4. This is the crucial one. Do not expect to do everything on the list. Once you've done say 50/60 and reached the end of the week, cut your losses and start again. Write up a new list for the next week. Some items from the week before will be rolled over - it doesn't matter. Some things like food shopping are repeated weekly. Somethng that started as a big project may be able to be chunked down now that you're into it. For example, grade all the papers that came in on time and grade the late papers as two separate items. Or grade papers on option A, option B, etc... Spring clean my bedroom might become; sort out my clothes and clean wardrobe, sort and clean bookshelf, sort and clean dressing table, wash bedroom window, etc...
I accomplished my 50/60 last week and I'm itching to write the list for next week. Part of the ease of it is that you don't have to finish anything by the end of the day and you aren't aiming for 100% completion so you never get upset.
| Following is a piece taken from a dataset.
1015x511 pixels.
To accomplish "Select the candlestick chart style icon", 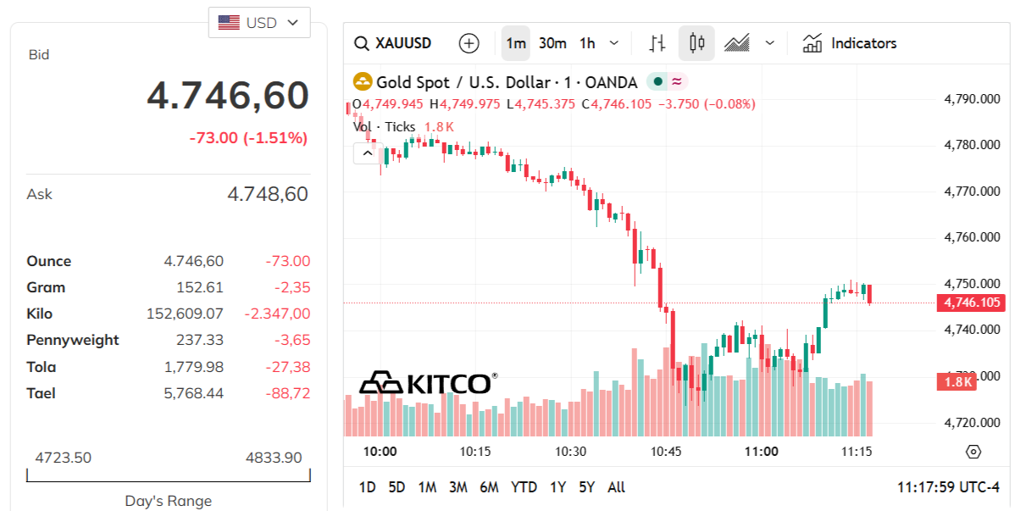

And here is the most exciting thing for a certified procrastinator like myself - when you have done about 70% of the list and the things left to do seem very little and totally manageable, when you get to that point, the dreaded item that you've been avoiding doesn't seem so daunting. You've got the time and clarity to tackle it as you've already done so many of the other things that were dragging you down. You are feeling virtuous. It makes you strong. You're willing to take the risk and step out of your comfort zone. But more of this next time - I've got a list to go and write :~).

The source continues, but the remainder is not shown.